The surveyor visits site to record: car park dimensions and orientation (satellite imagery alone misses overhangs, columns, height restrictions); shading obstacles (trees, buildings, lighting columns) plotted against solar path; ground condition indicators (cracking, made-ground evidence, drainage gradients); DNO meter and switchgear position (relevant for AC export cabling route); existing services (manholes, telecoms ducting, fuel interceptors in column footprint zones); and access constraints for construction (clearance for 60-tonne crane, temporary fencing zones). If roof integration is also in scope, the surveyor assesses roof load capacity and access points.

Irradiance and yield modelling

Yield modelling uses hourly irradiance data from Solargis or PVGIS for the specific lat/long at 10-arc-second resolution, combined with the surveyor's shading model and the chosen panel tilt/orientation. Output: a P50 (median expected) and P90 (conservative, 90% probability of exceeding) yield figure in kWh/year for year 1 and degradation-adjusted year 10 and year 25 figures. Bifacial rear-face gains are modelled separately at the site-specific albedo value (tarmac: 0.10–0.15; concrete: 0.20–0.30). The yield model is the single most important input to the financial model — challenge any study that uses a generic 'UK average' rather than site-specific hourly data.

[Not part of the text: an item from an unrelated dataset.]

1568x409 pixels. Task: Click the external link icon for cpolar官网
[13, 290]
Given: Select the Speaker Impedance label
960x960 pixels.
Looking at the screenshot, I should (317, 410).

Financial modelling: capex, savings, payback, NPV

The financial model should output: (1) total capex (turnkey including planning, design, structure, panels, inverters, installation, MCS certification); (2) opex (O&M, monitoring, insurance, inverter replacement reserve); (3) annual generation savings (kWh × tariff, escalated at 4–6% per year); (4) DNO export revenue if export is metered; (5) OZEV WCS grant recovery; (6) AIA corporation tax saving in year 1 (25% × eligible capex); (7) PSDS grant if applicable; (8) simple payback in years; (9) net present value (NPV) at a corporate discount rate of 8–12%; (10) internal rate of return (IRR) for comparison with alternative capital uses. Insist on sensitivity tables: payback under ±20% electricity price scenarios and ±10% capex variance.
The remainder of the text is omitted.